▸ **Dataset extract**:
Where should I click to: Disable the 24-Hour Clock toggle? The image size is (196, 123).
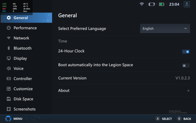point(186,52)
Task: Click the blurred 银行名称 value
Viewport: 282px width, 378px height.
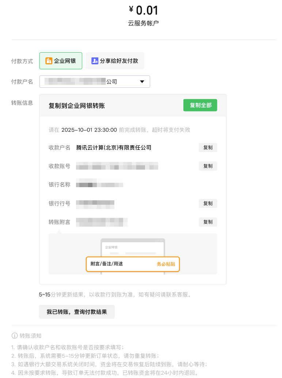Action: pos(99,185)
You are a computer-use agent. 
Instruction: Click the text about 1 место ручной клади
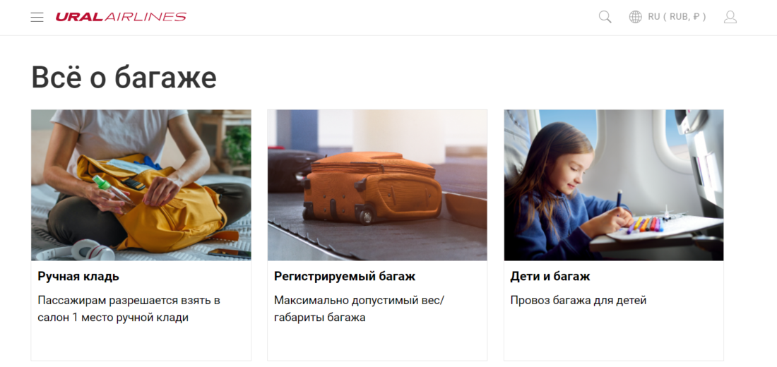point(129,309)
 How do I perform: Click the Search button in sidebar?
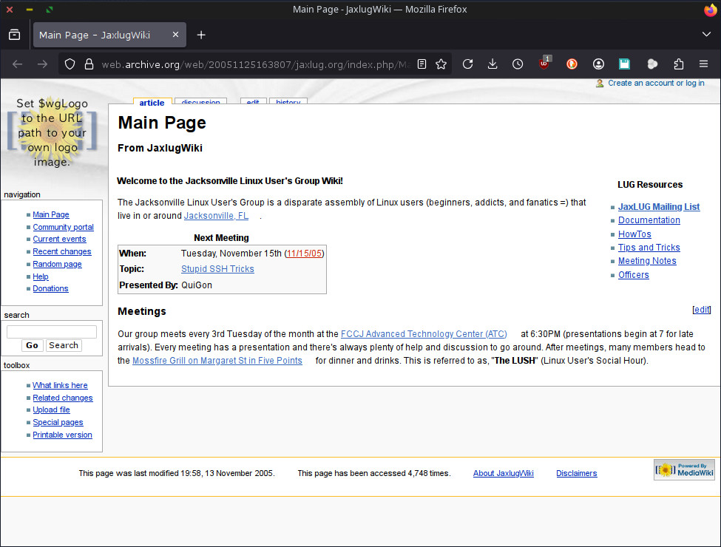(64, 345)
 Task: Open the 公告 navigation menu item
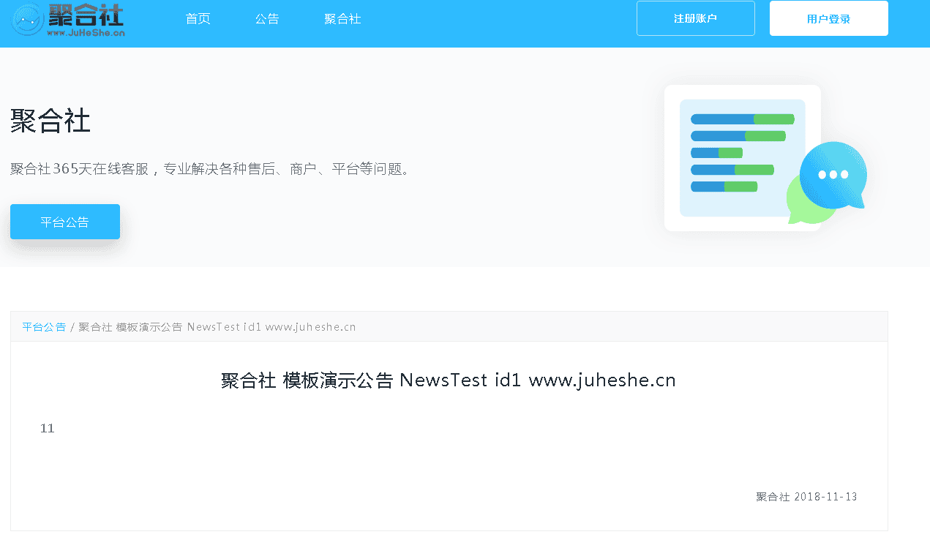267,19
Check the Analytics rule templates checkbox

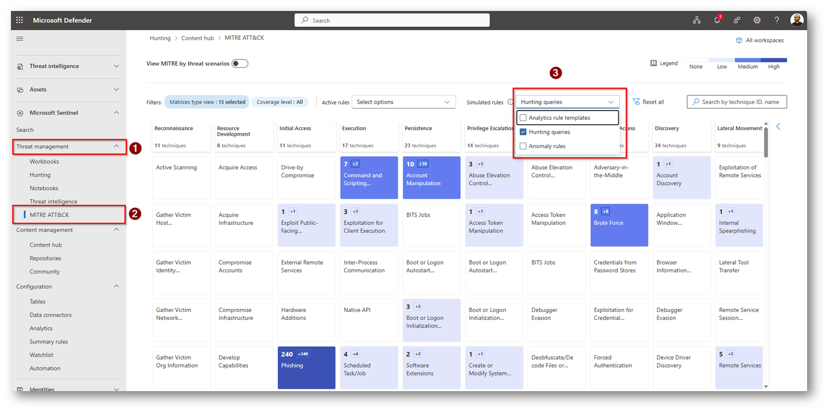523,118
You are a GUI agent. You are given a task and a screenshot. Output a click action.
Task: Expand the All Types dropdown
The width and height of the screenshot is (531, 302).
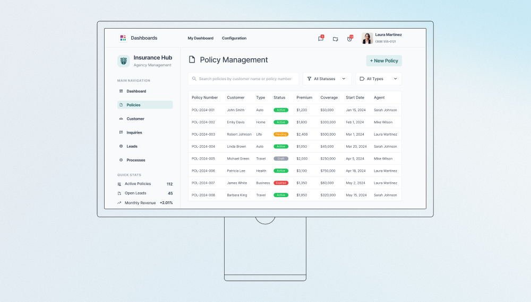[x=378, y=79]
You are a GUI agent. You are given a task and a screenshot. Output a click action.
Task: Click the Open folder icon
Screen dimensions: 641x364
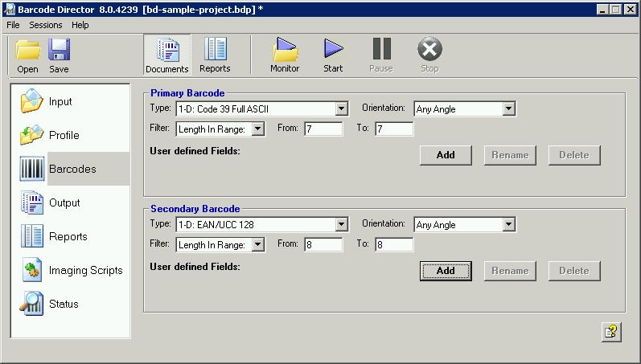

▸ **To do**: Find the line holding "The width and" in the data above. Retype it and every later line exactly, through the end, but not the pictures.

▸ **Your response**:
The width and height of the screenshot is (531, 302).
[x=378, y=79]
You are a GUI agent. You are given a task and a screenshot. Output a click action.
Task: Click the Open folder icon
Screen dimensions: 641x364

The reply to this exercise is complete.